Repeat the part of the records that opens with the line containing "Image resolution: width=831" and closes with the line containing "Looking at the screenshot, I should tap(560, 179).", including both of those lines.
[Start Task input]
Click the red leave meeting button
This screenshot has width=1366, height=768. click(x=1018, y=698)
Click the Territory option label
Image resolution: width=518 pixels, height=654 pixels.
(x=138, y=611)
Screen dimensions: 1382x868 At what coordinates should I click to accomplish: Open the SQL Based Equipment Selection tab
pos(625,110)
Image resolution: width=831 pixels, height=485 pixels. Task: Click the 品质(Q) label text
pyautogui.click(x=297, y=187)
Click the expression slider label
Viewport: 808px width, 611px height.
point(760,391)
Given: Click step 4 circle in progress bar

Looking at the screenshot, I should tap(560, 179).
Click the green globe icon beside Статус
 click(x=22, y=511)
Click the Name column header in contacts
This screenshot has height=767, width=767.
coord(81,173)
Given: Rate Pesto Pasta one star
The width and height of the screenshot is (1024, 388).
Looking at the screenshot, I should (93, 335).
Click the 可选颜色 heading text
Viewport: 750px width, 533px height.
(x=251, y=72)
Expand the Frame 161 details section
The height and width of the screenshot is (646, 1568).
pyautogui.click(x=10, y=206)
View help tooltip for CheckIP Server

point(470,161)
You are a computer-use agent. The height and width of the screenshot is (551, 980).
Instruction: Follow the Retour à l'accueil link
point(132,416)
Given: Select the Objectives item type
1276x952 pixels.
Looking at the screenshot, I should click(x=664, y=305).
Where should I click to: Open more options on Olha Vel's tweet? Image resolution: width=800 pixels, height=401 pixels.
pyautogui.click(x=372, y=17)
[End Task input]
- [Problem solution]:
Image resolution: width=831 pixels, height=485 pixels. Task: Click the 品质(Q) label text
pyautogui.click(x=297, y=187)
Click the expression slider label
Viewport: 808px width, 611px height.
point(760,391)
Given: Click step 4 circle in progress bar

Looking at the screenshot, I should tap(560, 179).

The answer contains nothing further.